Three key facts about this map
Fraport Greece is partially owned by the German government
Fraport is technically a German company based in Frankfurt – their primary operations are operating the Frankfurt Airport, one of the largest in Europe. The company is 31% owned by the German State of Hesse. In addition to this, the company has acquired the rights to operate and gain profitfrom several other airports around the world (in various ownership levels, including:
- Antalya Airport (Turkey) – 51% ownership
- Ljubljana Airport (Slovenia) – 100% ownership
- Delhi Airport (India) – 10% ownership
- Fortaleza Airport (Brazil) – 100% ownership
- Porto Alegre Airport (Brazil) – 100% ownership
Along with these assets, the partially Germany government-owned company created “Fraport Greece” – an entity to manage its 14 purchased Greek airports:
- Aktion Airport
- Cephalonia Airport
- Chania Airport
- Corfu Airport
- Kavala Airport
- Kos Airport
- Mytilene Airport
- Mykonos Airport
- Rhodes Airport – the busiest of the 14, with 5.8mn passengers in Jan – Nov 2022
- Samos Airport
- Santorini Airport
- Skiathos Airport
- Thessaloniki Airport – the 2nd busiest of the 14, with 5.5mn passengers in Jan – Nov 2022
- Zakynthos Airport
Fraport paid EUR 1.2bn to purchase the rights to the 14 Greek airports
The privatization deal negotiated between Fraport and the Greek government was worth EUR 1.2bn to operate and manage all 14 airports, along with a fixed rental fee of EUR 23mn per year. The privatization of industries, including transportation, was a condition that Greece agreed to as part of their economic bailout from the European Uinon after the 2008 economic crisis. The sale of the airports to Fraport Greece represents ~3% of the original EUR 50bn target of Greek state asset sales to private corporations.
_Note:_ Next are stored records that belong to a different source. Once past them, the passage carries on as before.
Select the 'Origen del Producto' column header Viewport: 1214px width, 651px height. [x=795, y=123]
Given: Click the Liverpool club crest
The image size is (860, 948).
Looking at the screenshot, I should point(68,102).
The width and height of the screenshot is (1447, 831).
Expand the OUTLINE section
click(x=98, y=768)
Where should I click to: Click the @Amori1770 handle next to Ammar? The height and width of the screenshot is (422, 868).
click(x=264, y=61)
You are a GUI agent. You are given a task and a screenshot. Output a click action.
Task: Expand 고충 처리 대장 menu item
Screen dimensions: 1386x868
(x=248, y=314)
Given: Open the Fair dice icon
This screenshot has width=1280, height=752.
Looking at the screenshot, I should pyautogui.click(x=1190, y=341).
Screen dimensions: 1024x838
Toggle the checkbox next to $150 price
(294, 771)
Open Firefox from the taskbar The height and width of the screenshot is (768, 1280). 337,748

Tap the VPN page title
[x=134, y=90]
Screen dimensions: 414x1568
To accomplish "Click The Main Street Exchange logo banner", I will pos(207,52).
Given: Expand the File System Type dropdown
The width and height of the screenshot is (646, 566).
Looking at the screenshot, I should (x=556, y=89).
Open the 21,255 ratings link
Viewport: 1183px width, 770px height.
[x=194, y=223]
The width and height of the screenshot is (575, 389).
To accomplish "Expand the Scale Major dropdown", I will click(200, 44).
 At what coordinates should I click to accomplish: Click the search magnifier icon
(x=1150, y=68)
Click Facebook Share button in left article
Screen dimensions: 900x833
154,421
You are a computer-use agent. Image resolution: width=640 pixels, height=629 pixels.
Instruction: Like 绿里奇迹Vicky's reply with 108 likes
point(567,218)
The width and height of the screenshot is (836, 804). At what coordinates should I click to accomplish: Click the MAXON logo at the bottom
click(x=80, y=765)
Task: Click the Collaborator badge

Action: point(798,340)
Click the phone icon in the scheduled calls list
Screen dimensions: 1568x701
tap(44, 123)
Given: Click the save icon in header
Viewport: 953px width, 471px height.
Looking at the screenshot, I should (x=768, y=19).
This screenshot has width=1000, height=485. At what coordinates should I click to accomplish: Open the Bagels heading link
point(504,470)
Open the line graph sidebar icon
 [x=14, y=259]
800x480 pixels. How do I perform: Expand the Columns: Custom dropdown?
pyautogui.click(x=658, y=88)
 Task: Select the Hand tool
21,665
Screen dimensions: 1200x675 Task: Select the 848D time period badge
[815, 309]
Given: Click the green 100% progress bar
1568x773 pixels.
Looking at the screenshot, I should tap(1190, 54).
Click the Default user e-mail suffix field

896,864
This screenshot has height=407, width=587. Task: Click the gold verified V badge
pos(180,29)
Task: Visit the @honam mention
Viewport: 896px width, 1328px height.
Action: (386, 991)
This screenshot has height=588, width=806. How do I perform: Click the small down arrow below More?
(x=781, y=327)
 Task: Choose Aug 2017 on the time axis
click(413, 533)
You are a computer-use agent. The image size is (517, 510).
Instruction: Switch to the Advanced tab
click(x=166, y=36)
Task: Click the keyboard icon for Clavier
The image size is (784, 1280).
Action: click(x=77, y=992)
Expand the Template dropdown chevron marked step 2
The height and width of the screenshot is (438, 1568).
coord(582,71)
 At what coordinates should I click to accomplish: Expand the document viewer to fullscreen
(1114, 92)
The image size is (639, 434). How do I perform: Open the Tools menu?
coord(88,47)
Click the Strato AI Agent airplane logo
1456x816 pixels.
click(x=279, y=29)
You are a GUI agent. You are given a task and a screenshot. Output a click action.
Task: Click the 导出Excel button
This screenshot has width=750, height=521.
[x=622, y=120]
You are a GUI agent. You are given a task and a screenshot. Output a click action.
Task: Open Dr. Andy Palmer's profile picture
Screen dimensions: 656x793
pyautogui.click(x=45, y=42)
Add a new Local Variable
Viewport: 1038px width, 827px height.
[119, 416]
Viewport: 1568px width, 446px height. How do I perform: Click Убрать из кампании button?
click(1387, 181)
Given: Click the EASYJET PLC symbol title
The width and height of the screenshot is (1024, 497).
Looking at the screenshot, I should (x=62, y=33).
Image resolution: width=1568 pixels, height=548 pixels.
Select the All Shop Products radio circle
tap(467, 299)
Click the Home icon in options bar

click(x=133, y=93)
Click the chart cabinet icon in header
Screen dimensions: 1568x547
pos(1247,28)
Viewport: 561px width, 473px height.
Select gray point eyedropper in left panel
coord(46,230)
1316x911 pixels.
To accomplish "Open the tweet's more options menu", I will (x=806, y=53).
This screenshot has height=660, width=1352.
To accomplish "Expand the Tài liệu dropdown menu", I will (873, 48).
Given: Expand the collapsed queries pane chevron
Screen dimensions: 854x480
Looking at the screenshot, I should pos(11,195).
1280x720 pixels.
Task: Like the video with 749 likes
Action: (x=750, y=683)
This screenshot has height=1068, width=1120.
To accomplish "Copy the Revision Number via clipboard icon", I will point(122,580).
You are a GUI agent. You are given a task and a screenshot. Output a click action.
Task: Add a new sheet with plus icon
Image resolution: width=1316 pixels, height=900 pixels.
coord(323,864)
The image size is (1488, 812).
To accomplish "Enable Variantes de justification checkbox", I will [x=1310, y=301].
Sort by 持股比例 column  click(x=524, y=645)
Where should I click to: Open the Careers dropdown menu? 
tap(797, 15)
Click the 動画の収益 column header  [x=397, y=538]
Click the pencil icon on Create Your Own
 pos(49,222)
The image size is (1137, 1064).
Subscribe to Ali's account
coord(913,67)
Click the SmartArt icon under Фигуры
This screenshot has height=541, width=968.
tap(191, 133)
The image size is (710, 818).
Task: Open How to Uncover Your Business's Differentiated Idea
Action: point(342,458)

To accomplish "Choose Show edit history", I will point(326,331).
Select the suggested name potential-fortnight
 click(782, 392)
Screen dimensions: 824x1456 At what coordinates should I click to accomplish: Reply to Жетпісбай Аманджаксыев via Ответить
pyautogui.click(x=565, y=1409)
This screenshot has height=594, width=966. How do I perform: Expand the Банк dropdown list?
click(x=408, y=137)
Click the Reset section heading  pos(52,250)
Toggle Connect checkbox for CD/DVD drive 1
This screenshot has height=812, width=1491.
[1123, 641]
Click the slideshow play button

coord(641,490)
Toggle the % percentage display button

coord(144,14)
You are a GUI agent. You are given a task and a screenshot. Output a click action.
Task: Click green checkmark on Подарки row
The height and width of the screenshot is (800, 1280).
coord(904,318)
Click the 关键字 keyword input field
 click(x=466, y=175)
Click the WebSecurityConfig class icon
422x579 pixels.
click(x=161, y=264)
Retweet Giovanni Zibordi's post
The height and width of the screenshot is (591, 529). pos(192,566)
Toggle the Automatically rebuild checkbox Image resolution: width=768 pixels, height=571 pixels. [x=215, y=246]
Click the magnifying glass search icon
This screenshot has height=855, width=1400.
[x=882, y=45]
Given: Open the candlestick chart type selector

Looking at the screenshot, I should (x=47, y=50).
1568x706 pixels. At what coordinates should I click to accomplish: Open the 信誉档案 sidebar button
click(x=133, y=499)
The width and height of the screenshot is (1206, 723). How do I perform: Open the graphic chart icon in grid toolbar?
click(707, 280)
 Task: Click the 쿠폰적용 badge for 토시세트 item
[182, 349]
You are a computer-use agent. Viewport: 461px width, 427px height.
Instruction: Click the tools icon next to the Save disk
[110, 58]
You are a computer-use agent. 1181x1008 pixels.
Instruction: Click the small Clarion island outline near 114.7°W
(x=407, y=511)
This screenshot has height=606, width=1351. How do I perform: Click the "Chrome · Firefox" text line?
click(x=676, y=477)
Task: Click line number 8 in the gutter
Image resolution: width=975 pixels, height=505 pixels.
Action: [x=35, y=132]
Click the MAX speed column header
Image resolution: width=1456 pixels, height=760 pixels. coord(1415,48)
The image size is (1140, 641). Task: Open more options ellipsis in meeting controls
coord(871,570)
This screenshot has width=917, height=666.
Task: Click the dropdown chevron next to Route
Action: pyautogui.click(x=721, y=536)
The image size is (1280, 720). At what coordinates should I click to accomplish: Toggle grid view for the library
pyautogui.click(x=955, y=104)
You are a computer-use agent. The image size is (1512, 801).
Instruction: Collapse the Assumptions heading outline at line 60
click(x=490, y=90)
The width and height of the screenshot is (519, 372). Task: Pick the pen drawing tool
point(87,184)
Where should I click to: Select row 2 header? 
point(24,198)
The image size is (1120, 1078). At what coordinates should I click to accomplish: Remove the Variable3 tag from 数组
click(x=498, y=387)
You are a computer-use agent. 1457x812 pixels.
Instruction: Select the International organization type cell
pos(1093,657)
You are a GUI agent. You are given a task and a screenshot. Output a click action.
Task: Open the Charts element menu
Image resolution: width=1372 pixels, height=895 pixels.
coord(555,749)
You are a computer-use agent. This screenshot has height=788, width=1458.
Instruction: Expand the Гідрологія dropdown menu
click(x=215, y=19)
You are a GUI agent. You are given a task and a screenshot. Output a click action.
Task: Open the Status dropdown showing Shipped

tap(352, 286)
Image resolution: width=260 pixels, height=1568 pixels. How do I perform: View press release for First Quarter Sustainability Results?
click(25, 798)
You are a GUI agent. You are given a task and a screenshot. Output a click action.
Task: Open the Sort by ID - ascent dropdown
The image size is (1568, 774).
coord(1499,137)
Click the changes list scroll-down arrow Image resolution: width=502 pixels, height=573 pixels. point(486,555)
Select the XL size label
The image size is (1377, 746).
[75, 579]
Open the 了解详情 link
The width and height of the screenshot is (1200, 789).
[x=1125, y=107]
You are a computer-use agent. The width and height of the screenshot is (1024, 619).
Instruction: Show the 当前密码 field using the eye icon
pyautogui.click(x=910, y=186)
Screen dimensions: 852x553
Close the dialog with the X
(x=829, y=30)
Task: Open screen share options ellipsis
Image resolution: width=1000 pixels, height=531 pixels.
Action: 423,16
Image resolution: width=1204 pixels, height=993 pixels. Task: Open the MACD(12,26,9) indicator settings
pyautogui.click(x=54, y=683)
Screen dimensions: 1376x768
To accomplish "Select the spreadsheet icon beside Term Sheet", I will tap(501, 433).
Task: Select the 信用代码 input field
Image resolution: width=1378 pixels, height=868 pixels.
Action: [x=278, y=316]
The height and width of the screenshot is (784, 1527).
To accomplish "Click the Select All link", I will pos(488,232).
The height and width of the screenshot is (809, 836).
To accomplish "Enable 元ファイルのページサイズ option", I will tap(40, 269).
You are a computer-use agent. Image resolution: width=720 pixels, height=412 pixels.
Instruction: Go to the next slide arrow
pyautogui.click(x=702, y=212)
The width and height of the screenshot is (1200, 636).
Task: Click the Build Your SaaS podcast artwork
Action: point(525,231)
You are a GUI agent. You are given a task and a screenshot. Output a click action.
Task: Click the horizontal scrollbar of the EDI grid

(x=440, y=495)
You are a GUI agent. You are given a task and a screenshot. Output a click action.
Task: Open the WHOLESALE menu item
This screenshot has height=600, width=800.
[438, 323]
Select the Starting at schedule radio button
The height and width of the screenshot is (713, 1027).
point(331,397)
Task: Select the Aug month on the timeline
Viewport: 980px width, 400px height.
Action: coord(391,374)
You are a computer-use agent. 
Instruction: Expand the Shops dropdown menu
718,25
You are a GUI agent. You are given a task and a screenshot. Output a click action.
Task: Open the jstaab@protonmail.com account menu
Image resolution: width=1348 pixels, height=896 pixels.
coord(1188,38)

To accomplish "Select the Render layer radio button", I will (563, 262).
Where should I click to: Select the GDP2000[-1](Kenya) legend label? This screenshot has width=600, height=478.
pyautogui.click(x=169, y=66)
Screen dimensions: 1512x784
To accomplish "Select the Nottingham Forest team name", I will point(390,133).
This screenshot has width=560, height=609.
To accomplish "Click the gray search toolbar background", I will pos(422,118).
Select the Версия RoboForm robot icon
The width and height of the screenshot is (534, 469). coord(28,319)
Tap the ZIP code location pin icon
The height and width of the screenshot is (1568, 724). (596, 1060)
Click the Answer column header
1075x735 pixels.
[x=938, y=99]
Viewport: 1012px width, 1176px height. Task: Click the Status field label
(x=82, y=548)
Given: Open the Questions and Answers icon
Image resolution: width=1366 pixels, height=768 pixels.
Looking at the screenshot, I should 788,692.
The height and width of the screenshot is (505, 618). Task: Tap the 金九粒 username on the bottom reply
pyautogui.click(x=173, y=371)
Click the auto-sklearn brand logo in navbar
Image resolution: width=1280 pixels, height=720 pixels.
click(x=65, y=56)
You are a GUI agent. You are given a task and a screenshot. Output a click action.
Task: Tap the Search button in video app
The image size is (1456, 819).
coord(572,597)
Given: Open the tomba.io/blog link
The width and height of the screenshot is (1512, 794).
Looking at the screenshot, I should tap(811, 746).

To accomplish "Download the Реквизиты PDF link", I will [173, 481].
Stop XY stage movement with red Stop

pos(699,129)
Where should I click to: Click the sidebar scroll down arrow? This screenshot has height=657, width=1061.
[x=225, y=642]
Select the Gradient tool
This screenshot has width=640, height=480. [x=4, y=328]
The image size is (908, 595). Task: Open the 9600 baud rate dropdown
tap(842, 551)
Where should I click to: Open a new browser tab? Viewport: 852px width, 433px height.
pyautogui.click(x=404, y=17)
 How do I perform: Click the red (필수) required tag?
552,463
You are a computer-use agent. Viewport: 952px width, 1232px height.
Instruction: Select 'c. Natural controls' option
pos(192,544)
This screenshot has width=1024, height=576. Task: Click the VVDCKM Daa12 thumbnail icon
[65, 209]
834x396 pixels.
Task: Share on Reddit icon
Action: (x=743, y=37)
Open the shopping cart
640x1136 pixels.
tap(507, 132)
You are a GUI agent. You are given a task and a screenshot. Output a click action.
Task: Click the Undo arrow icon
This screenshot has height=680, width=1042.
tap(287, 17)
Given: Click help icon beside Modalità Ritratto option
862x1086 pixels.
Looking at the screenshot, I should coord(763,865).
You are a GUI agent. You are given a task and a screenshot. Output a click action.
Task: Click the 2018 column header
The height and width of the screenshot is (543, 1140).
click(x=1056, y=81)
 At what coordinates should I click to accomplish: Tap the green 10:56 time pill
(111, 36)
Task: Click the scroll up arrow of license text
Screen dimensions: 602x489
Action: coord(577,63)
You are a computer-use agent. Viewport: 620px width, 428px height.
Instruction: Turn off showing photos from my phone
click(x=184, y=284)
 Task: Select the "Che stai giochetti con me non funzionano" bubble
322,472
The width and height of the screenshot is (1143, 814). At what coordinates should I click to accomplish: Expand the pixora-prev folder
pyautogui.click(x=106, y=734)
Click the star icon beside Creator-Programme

Fraport Greece airports are a key factor in the economic growth of the entire country
About 1/5 of Greece’s GDP come from the travel & tourism industry, and all of these 14 airports are key hubs for inbound tourism, especially international tourism. In fact, 80% of all passenger traffic through these 14 Fraport Greece airports is international, with the leading flight arrival countries of origin being UK, Germany, Spain, France and Italy.
Additional links and sources
- Fraport Greece official website (link)
- Article on the initial sale of airports to Fraport (link, published in 2016)
- Stats on the performance of the airports in 2022 vs. 2019 (link, published in 2022)
Have you ever travelled through a Fraport-operated airport in Greece?
See other places around the world Globe Charting has featured!
4 thoughts on “Fraport Greece: Greek airports owned by the German Government”
Comments are closed.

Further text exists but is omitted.